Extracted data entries
--- START ---
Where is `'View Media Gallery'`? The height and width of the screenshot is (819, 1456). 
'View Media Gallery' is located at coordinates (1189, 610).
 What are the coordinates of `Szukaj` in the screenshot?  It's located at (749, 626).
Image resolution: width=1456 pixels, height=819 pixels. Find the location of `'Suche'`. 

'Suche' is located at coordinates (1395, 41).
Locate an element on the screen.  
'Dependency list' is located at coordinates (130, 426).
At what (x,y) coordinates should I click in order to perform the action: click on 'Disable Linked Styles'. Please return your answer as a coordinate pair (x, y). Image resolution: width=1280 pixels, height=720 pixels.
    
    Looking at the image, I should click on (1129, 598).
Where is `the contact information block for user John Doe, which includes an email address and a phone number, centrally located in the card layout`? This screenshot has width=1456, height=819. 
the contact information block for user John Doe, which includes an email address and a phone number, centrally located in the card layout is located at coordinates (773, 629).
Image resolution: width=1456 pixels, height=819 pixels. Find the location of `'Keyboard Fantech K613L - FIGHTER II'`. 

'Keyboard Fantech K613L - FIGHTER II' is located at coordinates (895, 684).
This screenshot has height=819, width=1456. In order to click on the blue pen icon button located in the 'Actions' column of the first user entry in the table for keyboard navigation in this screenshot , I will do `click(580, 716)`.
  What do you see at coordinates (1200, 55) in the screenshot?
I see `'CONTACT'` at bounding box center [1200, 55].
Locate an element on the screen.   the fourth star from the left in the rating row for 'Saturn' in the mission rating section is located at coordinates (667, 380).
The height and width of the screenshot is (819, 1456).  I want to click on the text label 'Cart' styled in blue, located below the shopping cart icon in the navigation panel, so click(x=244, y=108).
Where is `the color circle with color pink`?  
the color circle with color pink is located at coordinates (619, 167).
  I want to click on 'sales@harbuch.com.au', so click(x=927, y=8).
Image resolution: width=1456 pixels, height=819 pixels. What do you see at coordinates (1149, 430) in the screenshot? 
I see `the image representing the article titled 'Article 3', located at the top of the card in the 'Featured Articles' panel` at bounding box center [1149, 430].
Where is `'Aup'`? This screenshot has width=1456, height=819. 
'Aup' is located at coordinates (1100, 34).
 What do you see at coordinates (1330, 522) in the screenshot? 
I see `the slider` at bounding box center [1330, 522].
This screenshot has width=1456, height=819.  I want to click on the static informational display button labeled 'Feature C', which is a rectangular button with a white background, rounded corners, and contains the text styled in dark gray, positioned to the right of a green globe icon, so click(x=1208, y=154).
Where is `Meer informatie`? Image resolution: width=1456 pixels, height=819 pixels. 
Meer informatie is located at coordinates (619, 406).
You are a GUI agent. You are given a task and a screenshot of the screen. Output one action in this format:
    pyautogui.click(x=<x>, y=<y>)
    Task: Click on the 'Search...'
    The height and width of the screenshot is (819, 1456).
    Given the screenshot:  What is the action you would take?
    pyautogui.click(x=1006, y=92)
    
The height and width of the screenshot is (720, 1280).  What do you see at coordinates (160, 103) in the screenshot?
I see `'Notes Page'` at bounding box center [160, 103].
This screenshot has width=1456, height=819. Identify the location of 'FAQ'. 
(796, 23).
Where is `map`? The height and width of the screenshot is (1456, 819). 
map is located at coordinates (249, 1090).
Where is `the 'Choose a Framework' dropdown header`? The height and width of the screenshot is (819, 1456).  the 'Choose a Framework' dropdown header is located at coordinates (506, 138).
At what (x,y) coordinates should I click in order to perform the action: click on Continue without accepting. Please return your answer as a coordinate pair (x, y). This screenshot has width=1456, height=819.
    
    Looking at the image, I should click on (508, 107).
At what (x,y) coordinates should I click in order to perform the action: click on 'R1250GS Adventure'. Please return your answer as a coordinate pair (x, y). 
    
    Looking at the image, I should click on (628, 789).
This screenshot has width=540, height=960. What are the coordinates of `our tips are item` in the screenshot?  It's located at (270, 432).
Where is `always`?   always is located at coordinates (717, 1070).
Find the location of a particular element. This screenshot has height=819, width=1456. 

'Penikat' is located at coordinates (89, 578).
--- END ---
Give the lines of the listing above as a numbered list, leaving out blank lines: begin at the line that contains "You are a GUI" and stop after the line that contains "Looking at the image, I should click on (508, 107).".

> _Answer to this problem_:
1. You are a GUI agent. You are given a task and a screenshot of the screen. Output one action in this format:
2.     pyautogui.click(x=<x>, y=<y>)
3.     Task: Click on the 'Search...'
4.     The height and width of the screenshot is (819, 1456).
5.     Given the screenshot:  What is the action you would take?
6.     pyautogui.click(x=1006, y=92)
7. The height and width of the screenshot is (720, 1280).  What do you see at coordinates (160, 103) in the screenshot?
8. I see `'Notes Page'` at bounding box center [160, 103].
9. This screenshot has width=1456, height=819. Identify the location of 'FAQ'. 
10. (796, 23).
11. Where is `map`? The height and width of the screenshot is (1456, 819). 
12. map is located at coordinates (249, 1090).
13. Where is `the 'Choose a Framework' dropdown header`? The height and width of the screenshot is (819, 1456).  the 'Choose a Framework' dropdown header is located at coordinates (506, 138).
14. At what (x,y) coordinates should I click in order to perform the action: click on Continue without accepting. Please return your answer as a coordinate pair (x, y). This screenshot has width=1456, height=819.
15.     Looking at the image, I should click on (508, 107).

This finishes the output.